Columnas

El discurso del presidente

Por: Carlos Salcedo

Siempre será y debe analizarse y criticarse el discurso del Presidente. Se trata del primer mandatario de la nación, el que más responsabilidad tiene frente a nosotros.

Eso, en democracia, es tan bueno como obligatorio.

Con el mensaje del 27 de febrero, Danilo cumplió con el mandato constitucional de rendición de cuentas al acudir ante el Congreso Nacional, que, en su deber de fiscalización y control, debe aprobar o rechazar el estado de recaudación e inversión de las rentas presentado durante la primera legislatura ordinaria; y debe supervisar todas las políticas públicas que implemente el Gobierno y sus instituciones autónomas y descentralizadas (art. 93. a y f Constitución).

Igualmente, satisfizo el artículo 114 constitucional que obliga al Presidente de la República a rendir cuentas, anualmente, de la administración presupuestaria, financiera y de gestión del año anterior, según lo establece el artículo 128, numeral 2, literal f) de esta Constitución, acompañada de un mensaje explicativo de las proyecciones macroeconómicas y fiscales, los resultados económicos, financieros y sociales esperados y las principales prioridades que el Gobierno se propone ejecutar dentro de la Ley de Presupuesto General del Estado aprobada para el año en curso.

Efectivamente, integró un mensaje relativo a la gestión del año pasado, las proyecciones de política monetaria (inflación, ingresos de divisas, comportamiento de la banca, prioridades de políticas públicas de empleo y reducción de la pobreza); aumentos salariales en el sector público e incentivos para el primer empleo e implementación del programa Régimen Especial Único para las pymes.

Siempre se pedirá más o menos, según el interés del peticionante, lo cual es legítimo.
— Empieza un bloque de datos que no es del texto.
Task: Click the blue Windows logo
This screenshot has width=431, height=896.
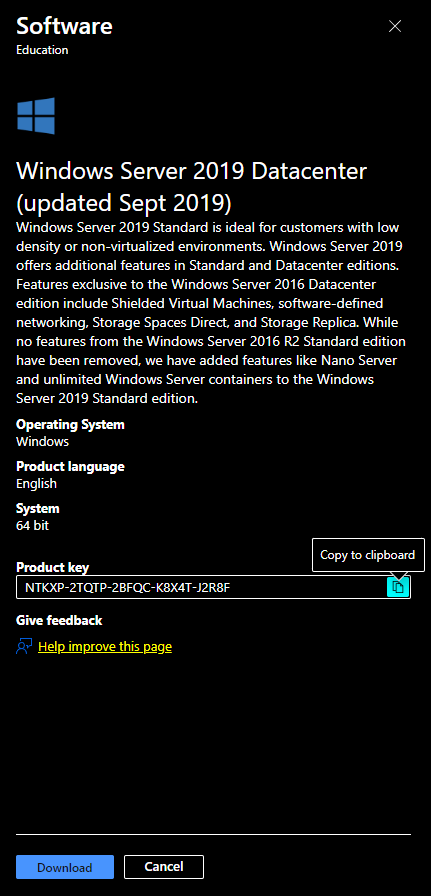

Pero si se quieren más informaciones hay que acudir a las memorias de los ministerios depositadas por el Presidente y al Presupuesto del año en curso.

Y con ello exigir la correcta ejecución presupuestaria y mejores políticas públicas para atacar los males estructurales que se pueden advertir.

Podemos estar o no de acuerdo con la calidad de la inversión realizada y con las proyecciones económicas, fiscales –quizás el tema más ausente-, presupuestarias y sociales del Presidente; pero ahora le toca al Congreso Nacional aprobar o desaprobar su gestión, y a la población dar su visto bueno o su rechazo.